Fiber-optic broadband has long been touted as the future of the telecoms industry and once you learn a few key facts it is not difficult to understand its importance. Fiber is also spelled a Fibre. While many people are obsessed with wireless internet access, fiber optic may get slightly overlooked. However, as connection-speed requirements are increasing month by month, so too will the significant of fiber-optic broadband.
Fiber-optic broadband should be your fixed-line connection of choice because it has major benefits when compared with the ADSL broadband delivered by traditional copper wiring. Any ADSL customer will know that the download and upload speeds advertised by an internet service provider (ISP) have to be taken with a liberal pinch of salt. This is because they are usually rated at their theoretical maximums and not their real-world performance. The reason for this is that the nature of the telephone wiring means that signals become degraded over long distances and so speeds drop in tandem.
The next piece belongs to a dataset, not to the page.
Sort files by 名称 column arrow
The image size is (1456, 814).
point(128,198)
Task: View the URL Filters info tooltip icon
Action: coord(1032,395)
Fiber broadband does not suffer from the same issues. The location of your property will have less of an impact on the speed which you receive. This results in greater consistency and because the cables are buried underground, not suspended in the air, there is less chance of them being damaged by weather conditions or other elements outside of your control. Fiber broadband is the right choice if you want a connection that will be reliable as well as fast.
The raw figures tell the story: there are already fibre-optic connections offering more than 100Mbps download speeds in many areas. In the future this will increase further until 1Gbps services are not uncommon. Of course, wireless internet speeds over Wi-Fi will need to keep up with this pace if the devices and computers are going to be able to take full advantage of fiber-optic broadband. Meanwhile, fiber speeds will outdo those attainable over wide-area mobile networks, even those using 4G technologies. This is because of the fact that the user is in motion and that the signal still has to travel through the air and navigate buildings and the local topography to provide data connectivity.
Now that you can appreciate the supremacy of fibre-optic broadband when compared with other options, it is necessary to think about why you might actually need all of this extra speed. Firstly, the increasing prevalence of on-demand video services, from which you can stream movies and TV shows in high definition, means that connections are becoming more data intensive. In addition, multi-user homes now contain a number of different devices all sharing the same connection simultaneously. You might be streaming a film and using your smart phone to send an email downstairs, while someone is playing an online game upstairs. Without a fiber-optic connection, this might put a strain on your broadband and can end up making all but the simplest of tasks difficult to achieve.
The one thing which fiber-optic broadband needs to rule the telecom world of the future is investment. If you live in a heavily populated area, then it seems certain that you will eventually have fibre-optic access because it makes financial sense for the broadband providers to tap into large new markets. However, isolated locations which could benefit the most from fiber broadband will be more difficult to connect because of the very high installation costs.